BEGIN Information shown
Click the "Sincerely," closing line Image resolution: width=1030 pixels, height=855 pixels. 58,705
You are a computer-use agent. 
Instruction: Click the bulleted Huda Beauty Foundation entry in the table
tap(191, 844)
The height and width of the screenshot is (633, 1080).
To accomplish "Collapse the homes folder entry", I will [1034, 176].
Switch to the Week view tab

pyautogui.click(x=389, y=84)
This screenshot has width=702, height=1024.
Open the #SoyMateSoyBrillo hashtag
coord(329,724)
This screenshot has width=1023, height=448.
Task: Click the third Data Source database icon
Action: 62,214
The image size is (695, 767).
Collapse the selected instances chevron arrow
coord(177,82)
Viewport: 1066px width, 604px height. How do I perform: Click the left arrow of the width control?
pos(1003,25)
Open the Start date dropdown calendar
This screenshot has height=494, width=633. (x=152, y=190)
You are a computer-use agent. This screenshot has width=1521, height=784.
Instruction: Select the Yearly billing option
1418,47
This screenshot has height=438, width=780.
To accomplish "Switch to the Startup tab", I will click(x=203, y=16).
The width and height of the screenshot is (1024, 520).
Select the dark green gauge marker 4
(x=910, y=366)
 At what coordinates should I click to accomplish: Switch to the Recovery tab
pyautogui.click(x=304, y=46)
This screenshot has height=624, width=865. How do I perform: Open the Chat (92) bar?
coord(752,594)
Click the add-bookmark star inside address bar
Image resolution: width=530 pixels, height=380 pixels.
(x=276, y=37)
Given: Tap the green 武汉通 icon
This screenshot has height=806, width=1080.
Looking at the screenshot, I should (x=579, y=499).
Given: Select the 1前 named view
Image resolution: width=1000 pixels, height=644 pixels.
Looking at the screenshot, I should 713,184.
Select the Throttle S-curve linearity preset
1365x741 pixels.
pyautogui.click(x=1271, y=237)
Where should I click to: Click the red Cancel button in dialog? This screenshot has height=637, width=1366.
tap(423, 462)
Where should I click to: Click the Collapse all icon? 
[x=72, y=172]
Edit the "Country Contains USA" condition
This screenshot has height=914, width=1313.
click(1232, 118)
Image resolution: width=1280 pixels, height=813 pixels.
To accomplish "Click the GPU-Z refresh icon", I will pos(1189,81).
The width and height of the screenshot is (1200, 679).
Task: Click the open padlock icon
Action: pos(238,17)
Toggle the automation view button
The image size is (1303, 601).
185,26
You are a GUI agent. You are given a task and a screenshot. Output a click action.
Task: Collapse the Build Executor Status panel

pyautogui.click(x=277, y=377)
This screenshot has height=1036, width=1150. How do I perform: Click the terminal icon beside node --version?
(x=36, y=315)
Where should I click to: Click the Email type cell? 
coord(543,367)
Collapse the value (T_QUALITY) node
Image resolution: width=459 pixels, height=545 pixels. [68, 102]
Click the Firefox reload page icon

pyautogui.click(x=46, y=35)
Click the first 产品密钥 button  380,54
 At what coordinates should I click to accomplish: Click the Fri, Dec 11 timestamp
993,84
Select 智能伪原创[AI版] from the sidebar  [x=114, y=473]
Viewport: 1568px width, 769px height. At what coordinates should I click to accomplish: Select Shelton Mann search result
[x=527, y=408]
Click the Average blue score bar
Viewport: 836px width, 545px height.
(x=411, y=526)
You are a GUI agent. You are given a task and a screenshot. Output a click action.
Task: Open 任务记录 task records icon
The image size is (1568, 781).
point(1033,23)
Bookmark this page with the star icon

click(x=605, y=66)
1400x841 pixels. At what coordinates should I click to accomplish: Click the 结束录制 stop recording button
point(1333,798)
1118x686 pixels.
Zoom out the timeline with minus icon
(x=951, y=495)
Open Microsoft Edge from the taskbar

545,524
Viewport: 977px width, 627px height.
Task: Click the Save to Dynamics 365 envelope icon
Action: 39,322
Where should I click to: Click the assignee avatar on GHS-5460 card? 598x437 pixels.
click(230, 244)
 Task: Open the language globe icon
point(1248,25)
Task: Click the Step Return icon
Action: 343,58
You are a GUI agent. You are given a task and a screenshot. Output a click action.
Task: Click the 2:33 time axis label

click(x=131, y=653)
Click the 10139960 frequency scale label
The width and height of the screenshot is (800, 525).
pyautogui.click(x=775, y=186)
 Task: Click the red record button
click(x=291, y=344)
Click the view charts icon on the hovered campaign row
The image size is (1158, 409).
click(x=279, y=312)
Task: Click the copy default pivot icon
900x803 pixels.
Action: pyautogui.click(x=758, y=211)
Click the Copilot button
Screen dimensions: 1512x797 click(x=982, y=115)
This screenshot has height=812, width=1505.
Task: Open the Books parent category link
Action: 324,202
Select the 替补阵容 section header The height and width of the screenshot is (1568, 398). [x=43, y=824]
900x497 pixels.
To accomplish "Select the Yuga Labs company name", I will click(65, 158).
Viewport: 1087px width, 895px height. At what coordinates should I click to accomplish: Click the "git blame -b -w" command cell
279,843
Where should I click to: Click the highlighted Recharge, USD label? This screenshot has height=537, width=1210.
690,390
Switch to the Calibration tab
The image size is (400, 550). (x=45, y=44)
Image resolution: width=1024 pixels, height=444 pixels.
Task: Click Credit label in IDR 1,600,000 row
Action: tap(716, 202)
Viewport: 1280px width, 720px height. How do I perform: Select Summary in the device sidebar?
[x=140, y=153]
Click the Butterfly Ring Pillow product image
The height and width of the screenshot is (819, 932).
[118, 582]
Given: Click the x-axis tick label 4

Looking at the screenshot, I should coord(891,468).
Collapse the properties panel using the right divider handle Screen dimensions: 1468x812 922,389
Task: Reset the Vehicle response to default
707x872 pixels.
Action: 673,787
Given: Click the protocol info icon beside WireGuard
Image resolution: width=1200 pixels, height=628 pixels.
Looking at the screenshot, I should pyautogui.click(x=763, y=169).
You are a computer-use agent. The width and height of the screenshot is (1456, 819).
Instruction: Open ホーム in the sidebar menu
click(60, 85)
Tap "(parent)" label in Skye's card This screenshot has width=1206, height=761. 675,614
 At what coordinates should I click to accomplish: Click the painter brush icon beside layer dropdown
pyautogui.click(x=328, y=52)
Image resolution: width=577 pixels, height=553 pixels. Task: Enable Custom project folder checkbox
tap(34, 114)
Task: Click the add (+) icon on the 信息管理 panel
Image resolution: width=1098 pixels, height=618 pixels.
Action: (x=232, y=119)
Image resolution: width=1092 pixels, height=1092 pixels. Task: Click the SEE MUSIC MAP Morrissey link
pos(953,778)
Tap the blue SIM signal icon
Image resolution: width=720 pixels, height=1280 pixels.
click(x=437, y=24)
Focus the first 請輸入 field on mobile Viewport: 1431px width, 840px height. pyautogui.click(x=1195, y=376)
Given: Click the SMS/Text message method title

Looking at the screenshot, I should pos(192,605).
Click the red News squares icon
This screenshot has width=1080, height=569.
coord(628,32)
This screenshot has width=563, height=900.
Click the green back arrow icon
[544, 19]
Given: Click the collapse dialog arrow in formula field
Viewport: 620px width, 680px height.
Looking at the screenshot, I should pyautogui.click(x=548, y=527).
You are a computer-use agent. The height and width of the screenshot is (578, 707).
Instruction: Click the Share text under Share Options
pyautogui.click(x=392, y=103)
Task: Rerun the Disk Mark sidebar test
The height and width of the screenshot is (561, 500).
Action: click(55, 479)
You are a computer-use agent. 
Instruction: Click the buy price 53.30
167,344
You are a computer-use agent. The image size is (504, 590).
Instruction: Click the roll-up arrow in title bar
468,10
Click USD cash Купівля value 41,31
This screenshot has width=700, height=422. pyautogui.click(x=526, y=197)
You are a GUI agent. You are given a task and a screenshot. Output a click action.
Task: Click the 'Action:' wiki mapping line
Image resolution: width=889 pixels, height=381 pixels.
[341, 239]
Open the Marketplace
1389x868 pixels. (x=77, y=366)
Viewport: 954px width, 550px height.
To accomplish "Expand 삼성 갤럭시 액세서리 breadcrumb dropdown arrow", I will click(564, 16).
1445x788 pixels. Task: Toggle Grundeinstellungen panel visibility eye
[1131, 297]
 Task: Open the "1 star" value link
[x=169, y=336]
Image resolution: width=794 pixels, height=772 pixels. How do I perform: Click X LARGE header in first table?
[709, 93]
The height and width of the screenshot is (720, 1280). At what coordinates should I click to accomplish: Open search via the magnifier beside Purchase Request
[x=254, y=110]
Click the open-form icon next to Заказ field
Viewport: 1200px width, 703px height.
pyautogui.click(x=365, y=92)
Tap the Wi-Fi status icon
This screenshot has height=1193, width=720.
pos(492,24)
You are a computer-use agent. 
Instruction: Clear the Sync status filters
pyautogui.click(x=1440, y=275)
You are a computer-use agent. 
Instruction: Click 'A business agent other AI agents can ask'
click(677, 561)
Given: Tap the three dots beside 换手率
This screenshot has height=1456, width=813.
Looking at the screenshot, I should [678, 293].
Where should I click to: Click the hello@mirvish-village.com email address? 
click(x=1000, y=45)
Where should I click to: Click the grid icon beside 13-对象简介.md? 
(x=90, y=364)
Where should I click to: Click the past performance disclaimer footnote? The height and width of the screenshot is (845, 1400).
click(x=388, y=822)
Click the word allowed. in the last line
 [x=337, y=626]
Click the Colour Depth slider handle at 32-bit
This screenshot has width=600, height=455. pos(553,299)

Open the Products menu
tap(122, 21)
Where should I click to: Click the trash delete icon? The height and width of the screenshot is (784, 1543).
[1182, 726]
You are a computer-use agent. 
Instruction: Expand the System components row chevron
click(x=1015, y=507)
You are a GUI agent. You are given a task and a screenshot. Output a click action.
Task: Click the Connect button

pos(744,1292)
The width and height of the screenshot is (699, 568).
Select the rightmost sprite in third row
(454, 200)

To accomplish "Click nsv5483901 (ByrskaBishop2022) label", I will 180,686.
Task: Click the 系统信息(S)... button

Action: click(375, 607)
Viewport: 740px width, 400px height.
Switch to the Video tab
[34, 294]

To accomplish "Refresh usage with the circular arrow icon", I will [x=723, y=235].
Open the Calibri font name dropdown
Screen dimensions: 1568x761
END Information shown
What you will do —
Each line from the one containing "Select the rightmost sprite in third row" to the end of the entries above should be copied exactly, and no other line.

Task response —
Select the rightmost sprite in third row
(454, 200)

To accomplish "Click nsv5483901 (ByrskaBishop2022) label", I will 180,686.
Task: Click the 系统信息(S)... button

Action: click(375, 607)
Viewport: 740px width, 400px height.
Switch to the Video tab
[34, 294]

To accomplish "Refresh usage with the circular arrow icon", I will [x=723, y=235].
Open the Calibri font name dropdown
Screen dimensions: 1568x761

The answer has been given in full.